Small ditrigonal dodecacronic hexecontahedron

Polyhedron with 60 faces

Small ditrigonal dodecacronic hexecontahedron

Type	Star polyhedron
Face
Elements	F = 60, E = 120 V = 44 (χ = −16)
Symmetry group	I_h, [5,3], *532
Index references	DU₄₃
dual polyhedron	Small ditrigonal dodecicosidodecahedron

In geometry, the small ditrigonal dodecacronic hexecontahedron (or fat star) is a nonconvex isohedral polyhedron. It is the dual of the uniform small ditrigonal dodecicosidodecahedron. It is visually identical to the small dodecicosacron. Its faces are darts. A part of each dart lies inside the solid, hence is invisible in solid models.

★ ★ ★ ★

# [REQUIRED ACTION 1]
In the polyhedron article, what shape are the faces of the small ditrigonal dodecacronic hexecontahedron?
# [REQUIRED ACTION 2]
Pick up the polyhedron article after its final sentence and continue it for one short paragraph.

Stored records
★ ★ ★ ★

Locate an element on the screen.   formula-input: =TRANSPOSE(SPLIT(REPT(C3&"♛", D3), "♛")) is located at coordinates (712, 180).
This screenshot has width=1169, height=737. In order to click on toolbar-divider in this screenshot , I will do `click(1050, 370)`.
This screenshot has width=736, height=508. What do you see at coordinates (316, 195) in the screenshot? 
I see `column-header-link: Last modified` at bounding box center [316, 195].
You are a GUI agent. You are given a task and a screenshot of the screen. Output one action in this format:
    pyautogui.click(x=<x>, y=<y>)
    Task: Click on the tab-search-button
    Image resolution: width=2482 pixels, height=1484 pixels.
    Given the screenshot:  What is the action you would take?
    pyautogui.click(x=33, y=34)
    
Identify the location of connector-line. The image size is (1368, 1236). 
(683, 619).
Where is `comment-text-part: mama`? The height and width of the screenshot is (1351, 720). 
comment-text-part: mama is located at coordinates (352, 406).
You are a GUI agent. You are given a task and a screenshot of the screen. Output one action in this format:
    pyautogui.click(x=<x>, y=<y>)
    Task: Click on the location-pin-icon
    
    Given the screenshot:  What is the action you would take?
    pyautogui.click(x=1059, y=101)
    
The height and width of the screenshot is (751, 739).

★ ★ ★ ★

# [REPLY 1]
Its faces are darts.

# [REPLY 2]
Proportions

Faces have two angles of $\arccos({\frac {5}{12}}+{\frac {1}{4}}{\sqrt {5}})\approx 12.661\,078\,804\,43^{\circ }$ , one of $\arccos(-{\frac {5}{12}}-{\frac {1}{60}}{\sqrt {5}})\approx 116.996\,396\,851\,70^{\circ }$ and one of $360^{\circ }-\arccos(-{\frac {1}{12}}-{\frac {19}{60}}{\sqrt {5}})\approx 217.681\,445\,539\,45^{\circ }$ . Its dihedral angles equal $\arccos({\frac {-44-3{\sqrt {5}}}{61}})\approx 146.230\,659\,755\,53^{\circ }$ . The ratio between the lengths of the long and short edges is ${\frac {31+5{\sqrt {5}}}{38}}\approx 1.110\,008\,944\,41$ .